The secondary outcomes are given in Table 5.
84 patients among 100 (84%) require more than 2 doses of misoprostol to effect delivery. Very few side events were encountered during our study.
Discussion
Misoprostol 25 microgram for induction of labour has been quite promising. Misoprostol administered vaginally is as effective as conventional methods for induction of labour at term.

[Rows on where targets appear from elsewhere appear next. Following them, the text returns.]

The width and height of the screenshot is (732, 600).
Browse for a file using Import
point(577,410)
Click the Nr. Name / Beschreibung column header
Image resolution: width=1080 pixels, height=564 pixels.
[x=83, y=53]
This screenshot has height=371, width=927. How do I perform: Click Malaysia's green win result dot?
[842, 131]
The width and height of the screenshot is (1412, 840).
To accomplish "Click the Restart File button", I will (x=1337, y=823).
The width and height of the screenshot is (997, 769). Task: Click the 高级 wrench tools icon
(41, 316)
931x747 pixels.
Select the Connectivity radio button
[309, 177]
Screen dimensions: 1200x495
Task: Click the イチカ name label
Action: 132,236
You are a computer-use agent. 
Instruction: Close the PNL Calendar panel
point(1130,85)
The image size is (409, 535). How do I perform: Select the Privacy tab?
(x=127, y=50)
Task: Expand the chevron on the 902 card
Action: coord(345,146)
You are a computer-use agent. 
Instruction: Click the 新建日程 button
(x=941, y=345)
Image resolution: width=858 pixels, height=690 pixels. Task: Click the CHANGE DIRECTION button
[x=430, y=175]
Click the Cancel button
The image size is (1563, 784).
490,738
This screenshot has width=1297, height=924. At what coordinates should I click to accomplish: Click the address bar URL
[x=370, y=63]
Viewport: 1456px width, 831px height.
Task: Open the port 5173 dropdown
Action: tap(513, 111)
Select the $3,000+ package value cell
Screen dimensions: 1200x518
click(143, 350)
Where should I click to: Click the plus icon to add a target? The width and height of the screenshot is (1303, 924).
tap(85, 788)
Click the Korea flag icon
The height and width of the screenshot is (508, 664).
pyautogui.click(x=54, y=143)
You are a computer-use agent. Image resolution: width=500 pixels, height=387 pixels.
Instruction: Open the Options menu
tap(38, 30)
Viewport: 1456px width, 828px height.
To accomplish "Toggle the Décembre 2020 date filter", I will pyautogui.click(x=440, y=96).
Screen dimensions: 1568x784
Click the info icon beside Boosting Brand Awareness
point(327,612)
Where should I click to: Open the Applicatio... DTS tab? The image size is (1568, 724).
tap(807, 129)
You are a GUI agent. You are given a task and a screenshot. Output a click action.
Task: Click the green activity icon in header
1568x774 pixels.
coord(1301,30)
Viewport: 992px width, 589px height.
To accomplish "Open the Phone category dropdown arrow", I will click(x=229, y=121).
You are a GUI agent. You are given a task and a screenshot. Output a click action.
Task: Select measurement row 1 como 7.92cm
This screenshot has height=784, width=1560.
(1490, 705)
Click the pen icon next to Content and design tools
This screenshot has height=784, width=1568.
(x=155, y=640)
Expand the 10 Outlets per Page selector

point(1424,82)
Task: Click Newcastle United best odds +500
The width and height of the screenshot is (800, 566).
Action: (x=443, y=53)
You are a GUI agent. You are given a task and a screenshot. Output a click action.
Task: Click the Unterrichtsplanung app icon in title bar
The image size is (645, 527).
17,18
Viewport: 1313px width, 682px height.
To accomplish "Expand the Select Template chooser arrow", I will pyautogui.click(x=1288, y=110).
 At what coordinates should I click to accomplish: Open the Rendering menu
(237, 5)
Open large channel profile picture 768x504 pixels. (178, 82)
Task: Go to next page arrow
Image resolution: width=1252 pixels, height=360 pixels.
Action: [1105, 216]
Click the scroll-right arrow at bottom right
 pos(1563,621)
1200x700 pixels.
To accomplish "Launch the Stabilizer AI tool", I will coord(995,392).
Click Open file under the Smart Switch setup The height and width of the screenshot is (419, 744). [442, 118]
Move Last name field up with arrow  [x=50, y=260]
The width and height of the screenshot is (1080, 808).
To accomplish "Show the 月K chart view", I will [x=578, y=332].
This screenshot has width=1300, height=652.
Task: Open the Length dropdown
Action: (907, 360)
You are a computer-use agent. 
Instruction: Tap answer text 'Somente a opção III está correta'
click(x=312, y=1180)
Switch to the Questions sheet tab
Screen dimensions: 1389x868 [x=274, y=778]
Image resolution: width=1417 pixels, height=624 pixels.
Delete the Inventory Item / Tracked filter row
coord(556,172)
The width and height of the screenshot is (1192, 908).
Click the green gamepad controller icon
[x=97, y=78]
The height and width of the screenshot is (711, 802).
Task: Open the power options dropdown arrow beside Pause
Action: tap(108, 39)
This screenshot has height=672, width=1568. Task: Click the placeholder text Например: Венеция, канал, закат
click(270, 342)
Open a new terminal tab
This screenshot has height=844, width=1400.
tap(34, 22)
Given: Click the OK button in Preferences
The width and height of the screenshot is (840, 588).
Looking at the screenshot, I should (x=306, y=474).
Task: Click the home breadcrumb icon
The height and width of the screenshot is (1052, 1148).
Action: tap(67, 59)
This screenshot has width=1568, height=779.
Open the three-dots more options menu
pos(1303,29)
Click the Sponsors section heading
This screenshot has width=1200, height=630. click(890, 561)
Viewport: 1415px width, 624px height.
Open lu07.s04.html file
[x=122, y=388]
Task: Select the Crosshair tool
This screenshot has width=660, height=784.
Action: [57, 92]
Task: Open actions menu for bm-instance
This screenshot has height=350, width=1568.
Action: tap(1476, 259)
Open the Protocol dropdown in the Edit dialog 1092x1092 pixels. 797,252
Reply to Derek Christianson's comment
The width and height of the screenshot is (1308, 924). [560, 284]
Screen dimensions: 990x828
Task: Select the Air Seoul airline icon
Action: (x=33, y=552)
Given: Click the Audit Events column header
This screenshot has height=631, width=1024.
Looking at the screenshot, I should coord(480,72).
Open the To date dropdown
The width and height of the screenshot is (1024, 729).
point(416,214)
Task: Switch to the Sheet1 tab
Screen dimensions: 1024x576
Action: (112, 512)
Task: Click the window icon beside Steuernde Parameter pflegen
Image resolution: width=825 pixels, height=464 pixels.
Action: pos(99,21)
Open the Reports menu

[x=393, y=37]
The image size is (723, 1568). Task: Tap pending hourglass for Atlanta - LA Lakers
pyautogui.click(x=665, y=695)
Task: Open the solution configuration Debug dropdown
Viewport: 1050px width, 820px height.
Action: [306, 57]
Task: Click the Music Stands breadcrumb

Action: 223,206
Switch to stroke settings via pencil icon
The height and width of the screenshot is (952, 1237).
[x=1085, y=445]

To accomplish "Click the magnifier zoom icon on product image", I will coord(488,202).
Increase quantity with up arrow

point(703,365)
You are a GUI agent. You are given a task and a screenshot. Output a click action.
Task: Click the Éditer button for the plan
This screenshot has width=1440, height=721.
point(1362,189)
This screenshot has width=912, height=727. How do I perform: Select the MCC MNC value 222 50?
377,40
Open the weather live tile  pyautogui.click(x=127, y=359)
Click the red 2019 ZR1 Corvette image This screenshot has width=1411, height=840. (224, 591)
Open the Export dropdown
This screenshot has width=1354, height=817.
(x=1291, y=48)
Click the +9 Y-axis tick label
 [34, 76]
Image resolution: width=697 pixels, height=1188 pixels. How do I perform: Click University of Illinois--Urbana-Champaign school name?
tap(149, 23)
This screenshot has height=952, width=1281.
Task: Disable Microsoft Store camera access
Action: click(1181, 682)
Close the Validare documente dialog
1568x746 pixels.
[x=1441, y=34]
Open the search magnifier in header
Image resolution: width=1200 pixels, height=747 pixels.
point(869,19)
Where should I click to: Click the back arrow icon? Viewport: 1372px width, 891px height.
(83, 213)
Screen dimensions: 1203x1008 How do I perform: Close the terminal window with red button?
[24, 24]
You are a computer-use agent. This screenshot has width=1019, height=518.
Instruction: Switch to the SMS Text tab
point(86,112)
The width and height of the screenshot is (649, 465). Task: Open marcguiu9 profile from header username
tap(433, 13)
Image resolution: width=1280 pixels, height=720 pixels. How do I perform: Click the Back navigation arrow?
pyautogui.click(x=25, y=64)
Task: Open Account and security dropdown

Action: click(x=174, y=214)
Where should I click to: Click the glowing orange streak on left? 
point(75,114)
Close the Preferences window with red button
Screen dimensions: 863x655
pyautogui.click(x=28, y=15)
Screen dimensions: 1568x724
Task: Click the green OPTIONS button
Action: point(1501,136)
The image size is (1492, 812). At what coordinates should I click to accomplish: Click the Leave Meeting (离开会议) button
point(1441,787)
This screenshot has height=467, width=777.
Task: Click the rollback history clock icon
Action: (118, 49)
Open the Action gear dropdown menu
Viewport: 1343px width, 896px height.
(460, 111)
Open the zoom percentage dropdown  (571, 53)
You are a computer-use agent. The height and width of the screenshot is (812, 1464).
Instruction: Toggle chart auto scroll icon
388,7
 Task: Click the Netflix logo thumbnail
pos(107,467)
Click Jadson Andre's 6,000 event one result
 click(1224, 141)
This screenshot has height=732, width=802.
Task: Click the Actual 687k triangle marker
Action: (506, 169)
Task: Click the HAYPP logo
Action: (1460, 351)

Distribution according to demographic characteristic in our study population was almost similar to study by J Anice SK et al., Rehman et al., and Shetty et al.8, 9, 10
Table 5
This study shows that women who receive misoprostol vaginally experience faster induction to delivery.11 Time taken for induction to vaginal delivery was significantly less in vaginal group as demonstrated by J Anice et al. and Jindal et al., because vaginal misoprostol is absorbed quickly and removed slowly from body which makes it available to act for a longer time as compared to oral resulting in rapid progression of labour.12
There is wide clinical experience with this agent and a large number of published reports supporting its safety and efficacy when used appropriately. Vaginal misoprostol significantly reduces the time interval from induction to delivery and increases chances of vaginal delivery.
Conclusion
As per 2013 SOCG guidelines which stated that misoprostol is safe and effective agent for induction in labour with intact membrane for impatients. This is somewhat confirmed with our study with more recent data, as analysed we concluded that misoprostol appears to be efficacious and safe for cervical ripening and labour induction. Vaginal misoprostol tablet is most effective in achieving vaginal births relatively rapidly. Misoprostol is considered as a safe agent for labour induction by world health organization (WHO). As per 2011 WHO guidelines WHO recommended misoprostol for induction of labour except in those with previous 2 LSCS (lower segment caesarean section). We have to assess patient’s safety data and monitoring requirements, to ensure safe and better outcomes for pregnant women fetuses and neonates with use of misoprostol in induction of labour.